Annnnnnnnd.......its fucking glorious.
From Parts Unknown had such a strange development that it would make Corman and Olen Ray smile and nod with recognition of the hardships of the trash movie maker.
Filming a large percentage of the movie in a warehouse without power, the generator used to light and film can be heard buzzing away in most shots. Re-synced audio was used to paper the cracks and make From Parts Unknown audible but after a falling out with the people holding this audio, it was never delivered to match the whole thing up. Couple this with a whole running-out-of-money thingy that plagues these wonderful creations and it seemed that From Parts Unknown was doomed to never be finished.
Luckily (but not lucky at all at the same time), an off-beat police officer wrote off the directors car whilst inebriated and the insurance money would allow filming to continue.
HOORAH!!!
Unknown is one of those flicks that, if you lean more towards the B-side rather than the A-list, you can't help but feel enamoured to its bonkers beauty.
Yes its somewhat amateurish. Yes the audio is here and there at times.
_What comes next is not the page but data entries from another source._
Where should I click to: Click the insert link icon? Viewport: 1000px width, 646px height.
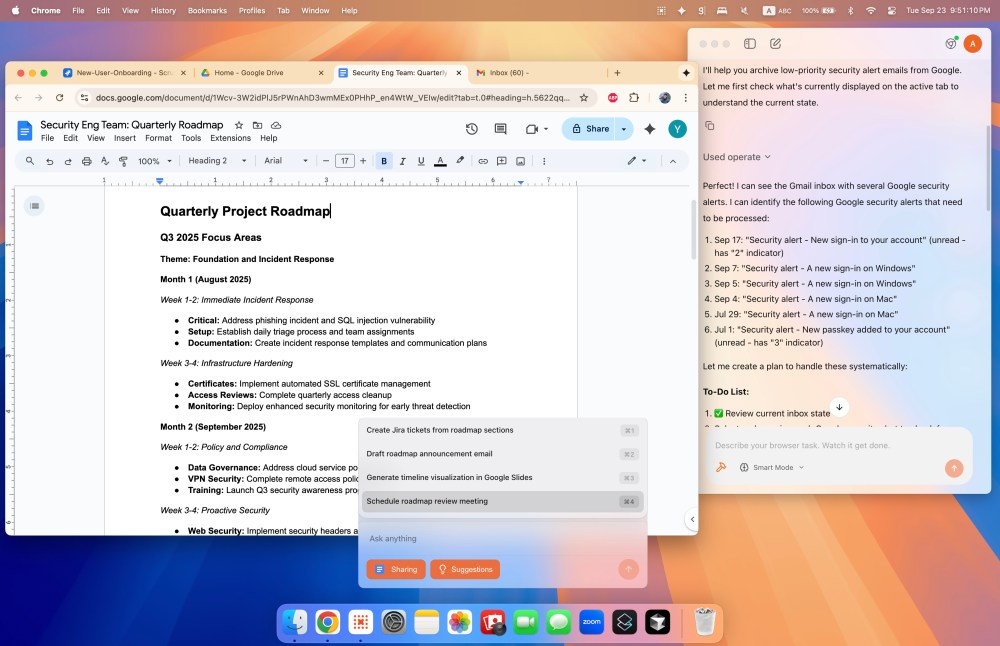(483, 161)
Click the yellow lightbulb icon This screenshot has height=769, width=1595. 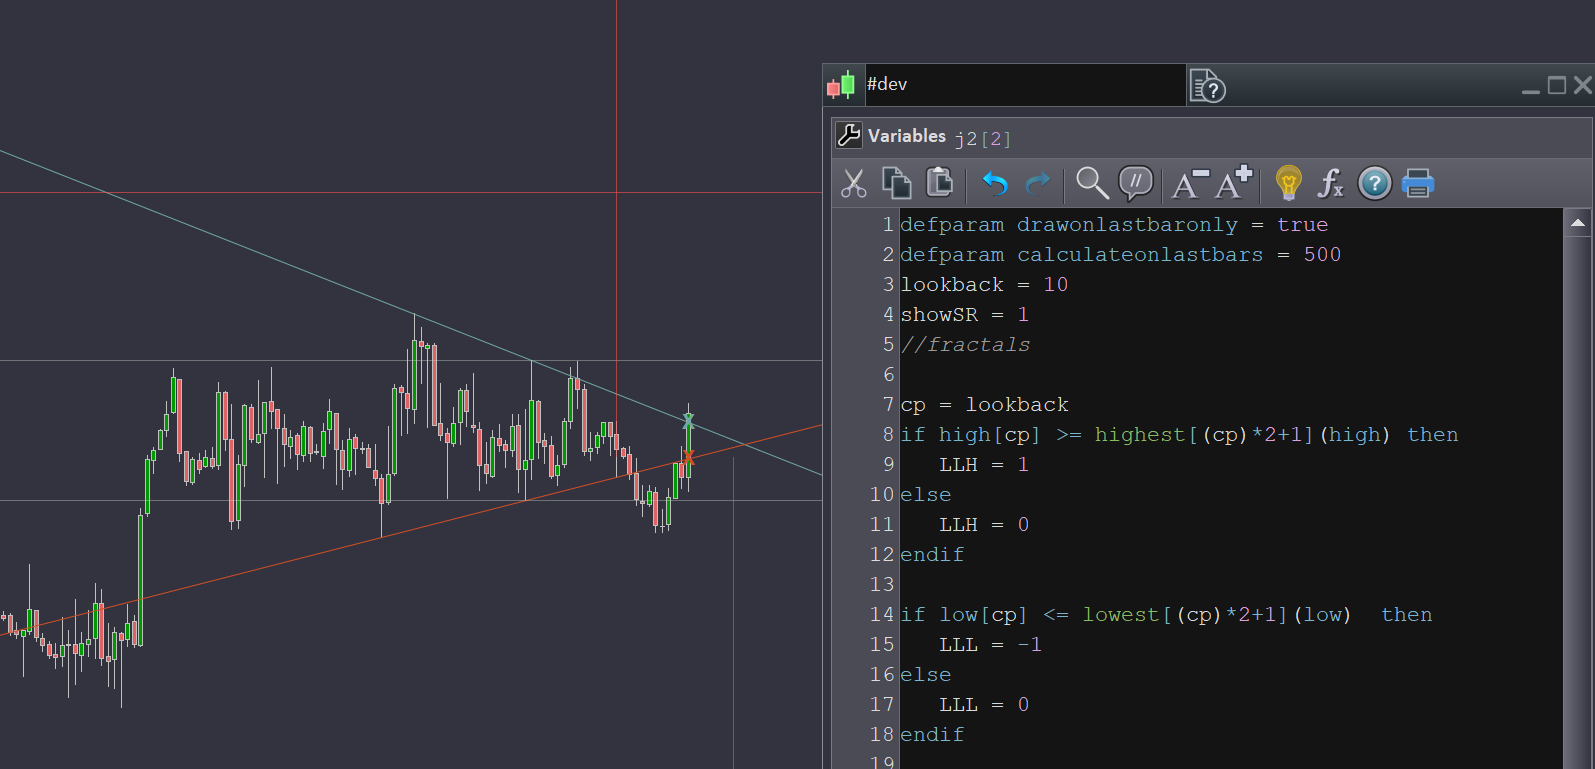pyautogui.click(x=1288, y=183)
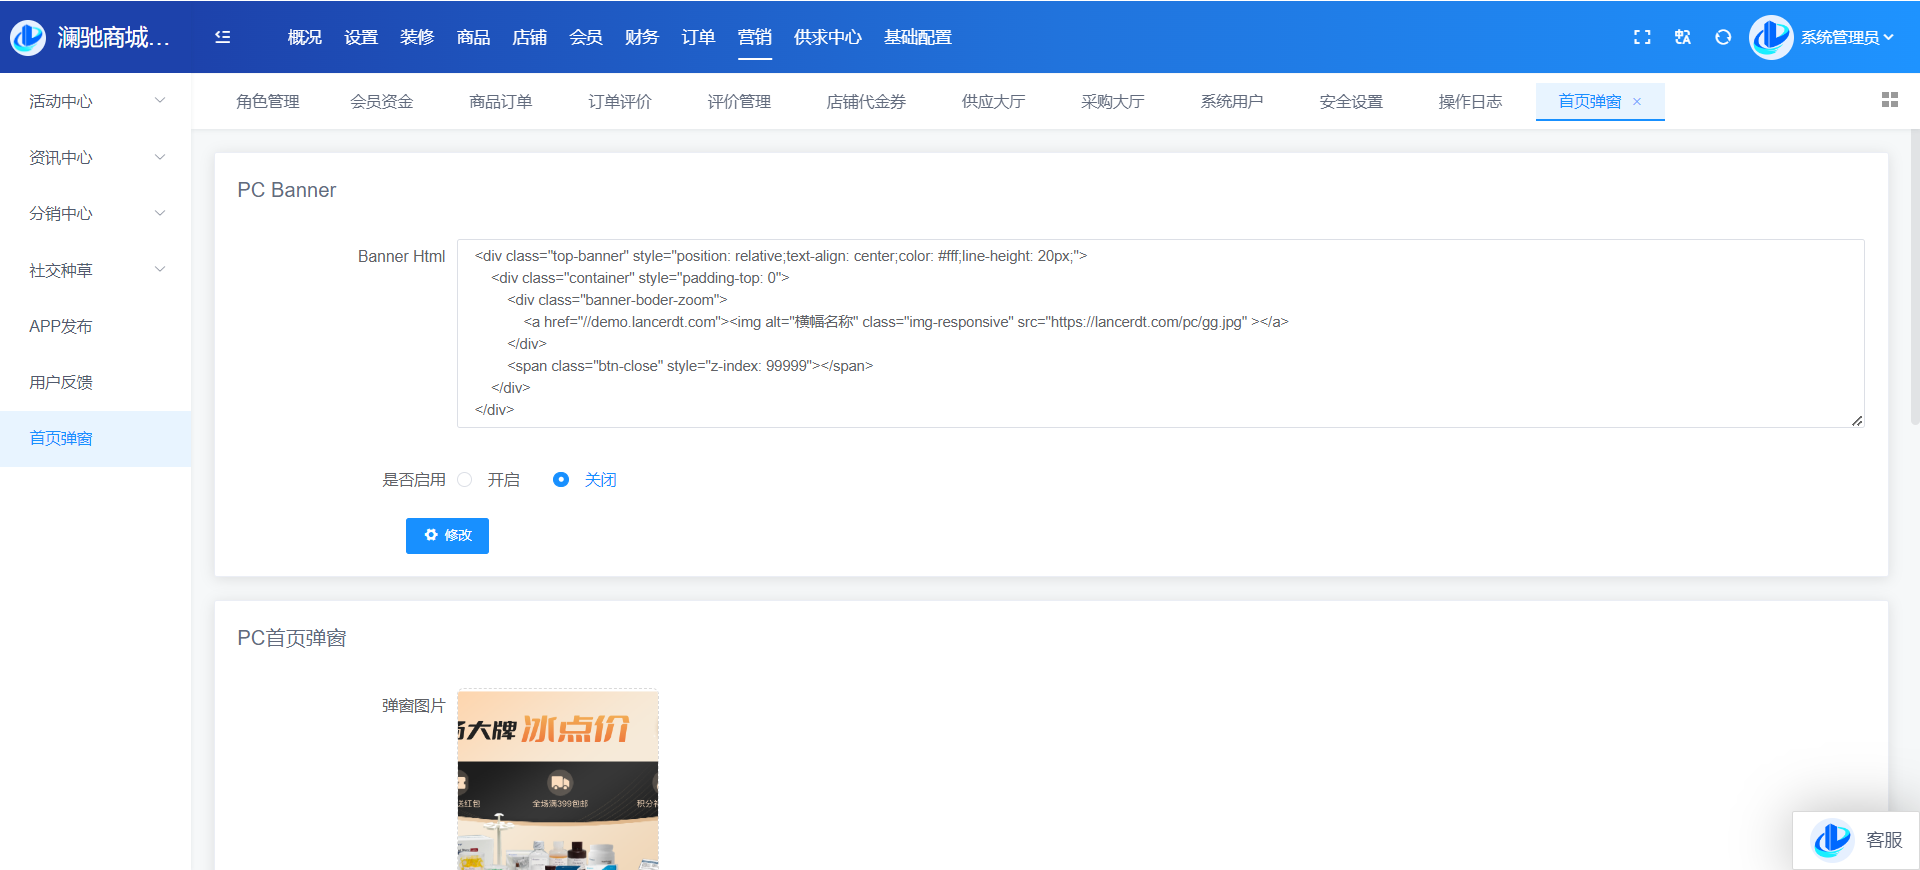Select the 关闭 radio option
1920x870 pixels.
[561, 480]
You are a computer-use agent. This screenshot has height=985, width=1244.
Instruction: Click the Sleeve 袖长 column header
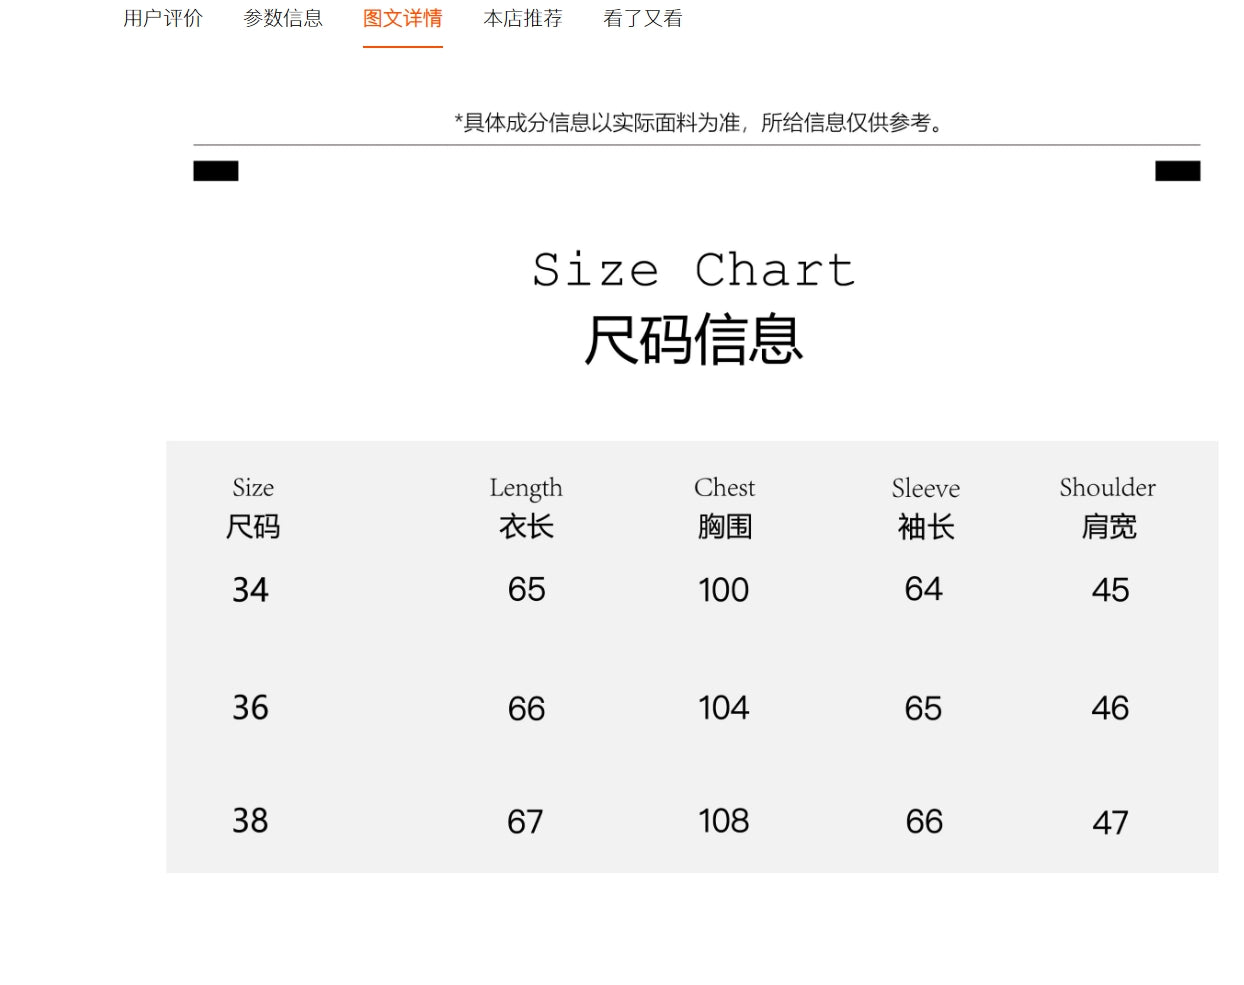(x=926, y=507)
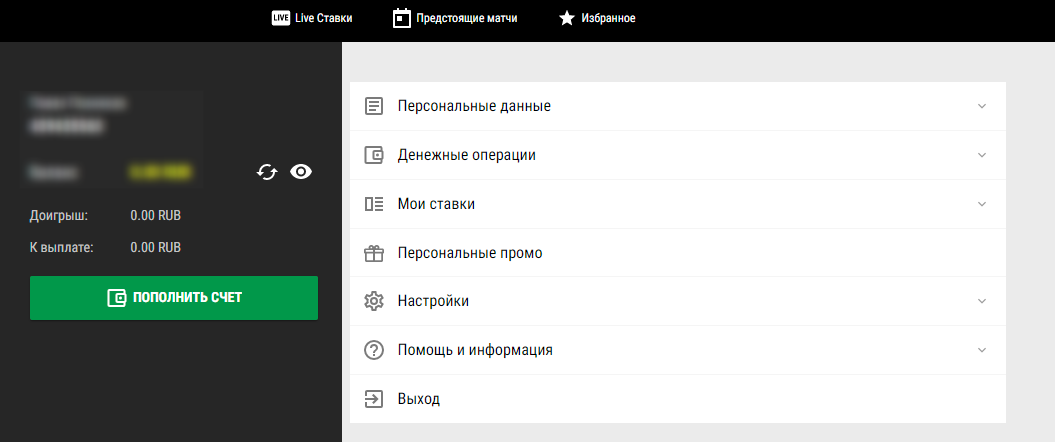Expand Настройки section chevron

[981, 301]
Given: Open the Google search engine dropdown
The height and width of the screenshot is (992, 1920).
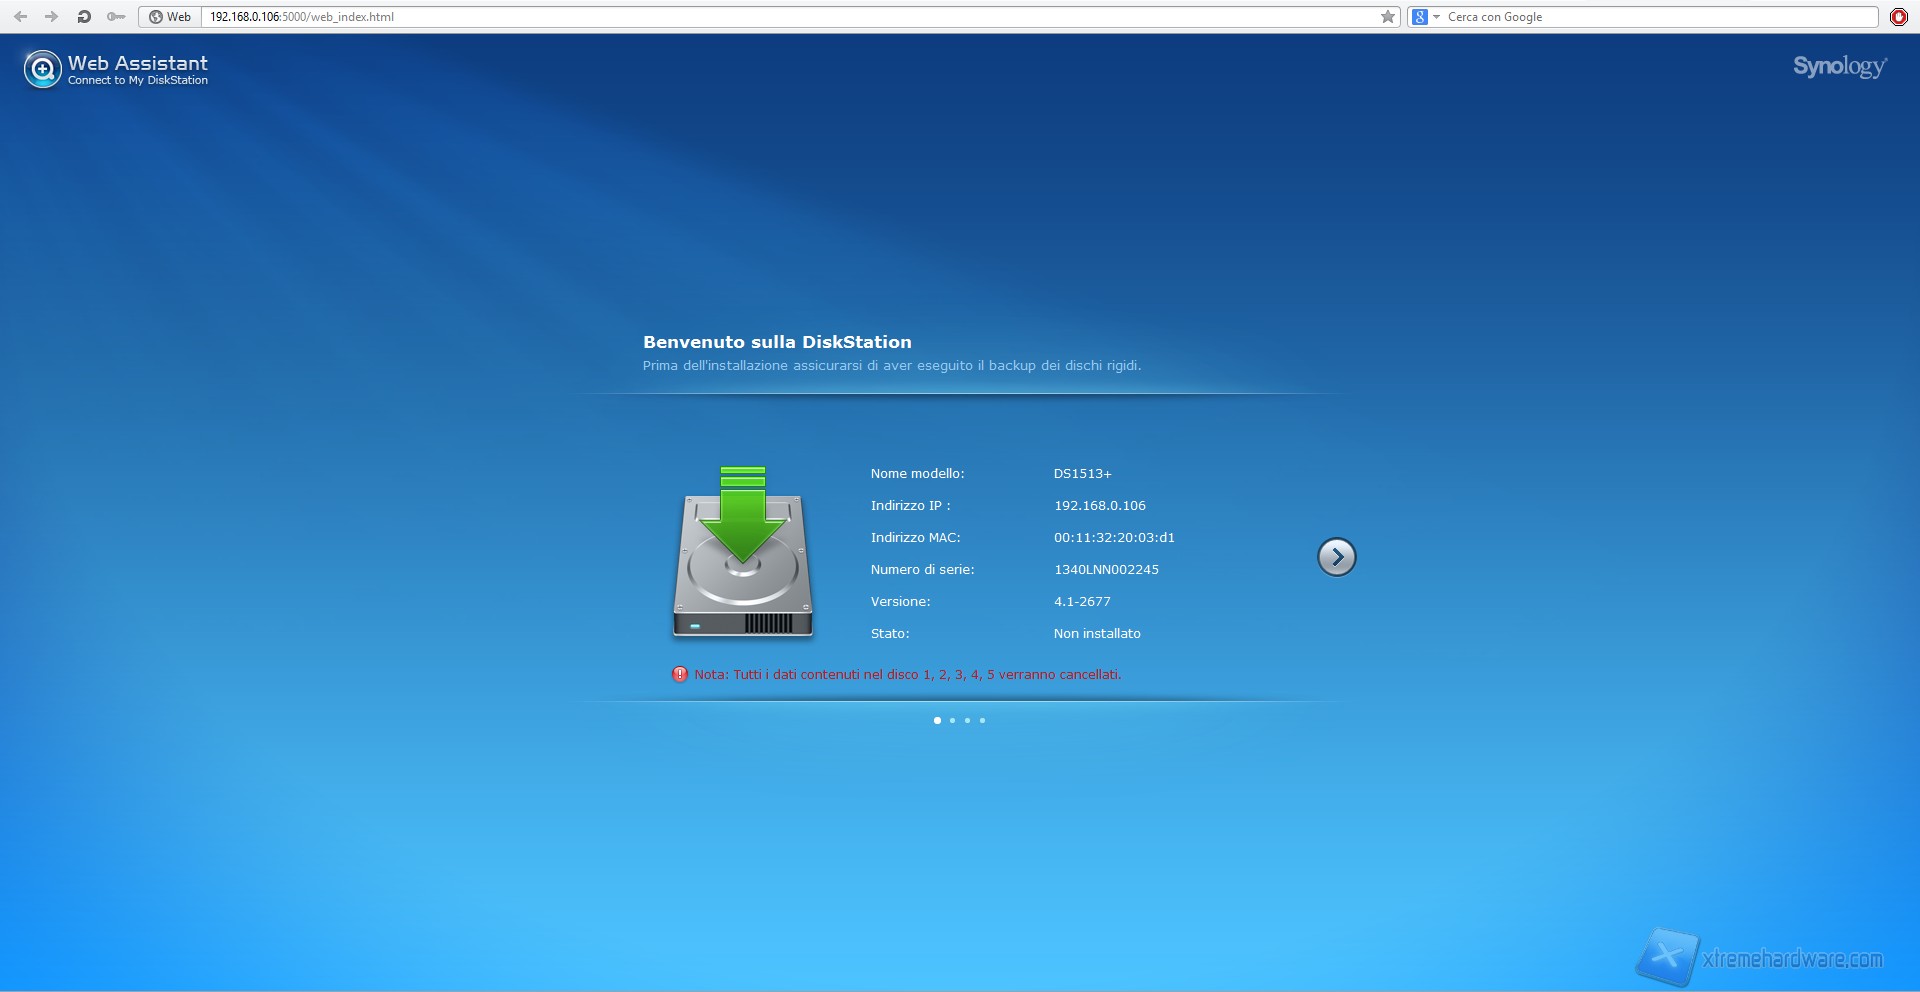Looking at the screenshot, I should coord(1425,17).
And it's safe to say that the acting is so overblown you could make an absolutely loaded ham and cheese sandwich with the footage.
Depending on your frame of mind, this would either make you grimace or want to see this frontwoman bodyslam some b-movie tail as quickly as possible.
Because as weird as it may seem to people that don't like these types of movies, all of these supposed flaws are oddly enough the major ingredient as to why they're so bloody fantastic.
Jenna and the other members of the female group went through 9 weeks of training with the ladies who perform for local indie promotion Professional Championship Wrestling.
I'm a ridiculous lover of all things rasslin’ so this is right up my street, especially where appreciating choreography is concerned. Same as I was a lover of director Daniel Armstrongs previous movie Murderdrome. It’s about a group of roller derby heroines vanquishing evil spirits on 8 wheels so yeah it's sick as tits. I love me some grappling. Love me some derby. I'm a simple soul really.
Obviously you can tell that wrestling isn't the actresses day jobs, but they're competent enough to make me so into the film that the final showdown had me sitting up like it was Rocky vs Apollo all over again. Marvellous t’was.
And anyone complaining about such a thing would be like moaning your bag off because Matt Dillon was unbelievable in The Martian as he didn't come across as astronauty enough. Ridiculous.
I promised myself that I would never write about a movie or album I didn't love. My dear mother raised me with the core principle “if you've got nothing nice to say, say nothing”. Yet I worry after re-reading what I've wrote so far that this whole article seems negative towards the film. In fact it's completely the opposite.
I watched this movie with so much joy in my heart. I’m thinking about it now with the sincerest of love for what everyone has achieved despite the setbacks. It's flawed perfection. All of the things that are apparently wrong with the movie from a technical standpoint are really what makes the heart warm to it. Couple that with the mental plot that has been presented, the awesome lead heroine, the madcap hammy acting, oh christ every fucking thing about it, and it's winner winner chicken dinner.